[PROBLEMS AND TASKS]
1/ According to the passage on aid to the Syrian opposition, how much has the administration authorized in direct assistance for medical supplies and communication equipment?
2/ Reproduce a section of the passage on aid to the Syrian opposition without changes, beginning at the words "Other countries, including" and stopping after the words "World Food Program.".

** SOURCE DOCUMENT follows **

While the administration has ruled out arming the rebels directly, the administration has authorized $25 million in direct assistance for medical supplies and communication equipment to help the fighters and civilian opponents of Mr. Assad coordinate their activities and, crucially, disseminate reports about the fighting to the rest of the world.
Other countries, including Turkey, Saudi Arabia and Qatar, are providing weapons, assisted by a small number of officers from the Central Intelligence Agency who are vetting the fighters receiving them and working with State Department officials trying to unify the fighters with political leaders inside and outside the country. Last month, the Treasury Department granted a waiver to let a new American organization, the Syrian Support Group, raise money for the rebels despite the sanctions that prohibit most financial transactions in Syria.
On Thursday, President Obama also announced a $12 million increase in humanitarian aid, bringing the total to $76 million, largely distributed through international organizations like the World Food Program.

** End of SOURCE DOCUMENT **
** MATERIAL SUPPLIED follows **

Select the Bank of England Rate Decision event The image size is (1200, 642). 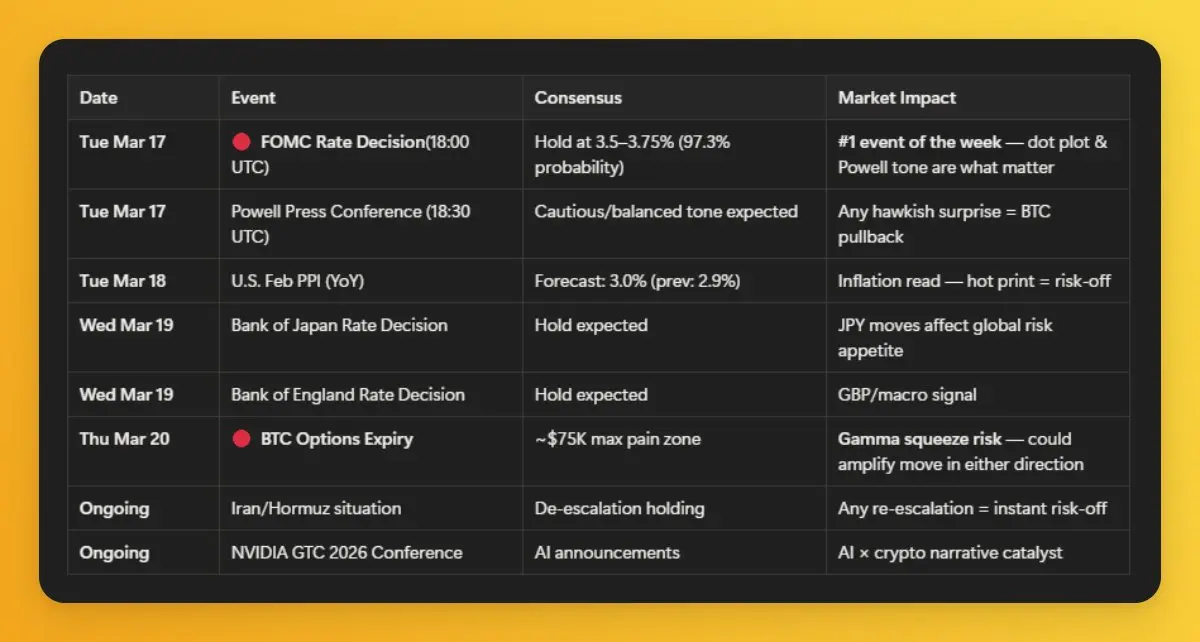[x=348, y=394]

** End of MATERIAL SUPPLIED **
** MATERIAL SUPPLIED follows **

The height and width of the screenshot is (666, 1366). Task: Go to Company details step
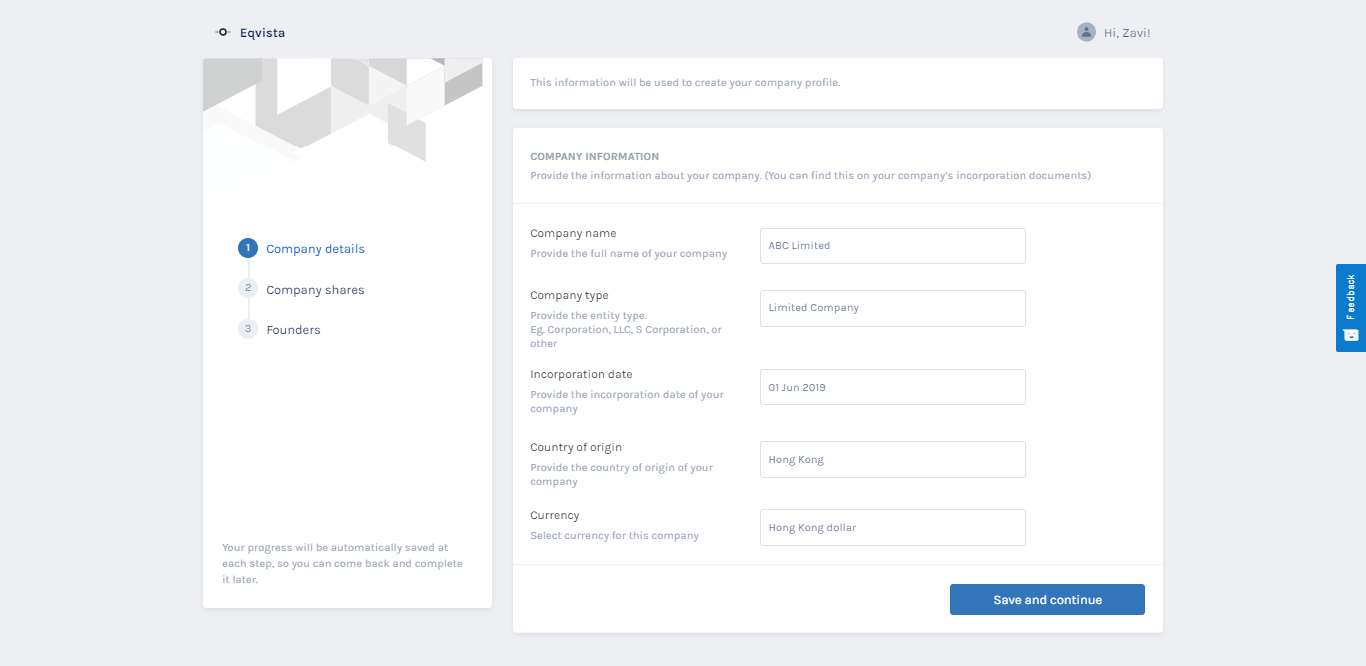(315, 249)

** End of MATERIAL SUPPLIED **

[OUTPUTS FOR THE TASKS]
1/ $25 million.

2/
Other countries, including Turkey, Saudi Arabia and Qatar, are providing weapons, assisted by a small number of officers from the Central Intelligence Agency who are vetting the fighters receiving them and working with State Department officials trying to unify the fighters with political leaders inside and outside the country. Last month, the Treasury Department granted a waiver to let a new American organization, the Syrian Support Group, raise money for the rebels despite the sanctions that prohibit most financial transactions in Syria.
On Thursday, President Obama also announced a $12 million increase in humanitarian aid, bringing the total to $76 million, largely distributed through international organizations like the World Food Program.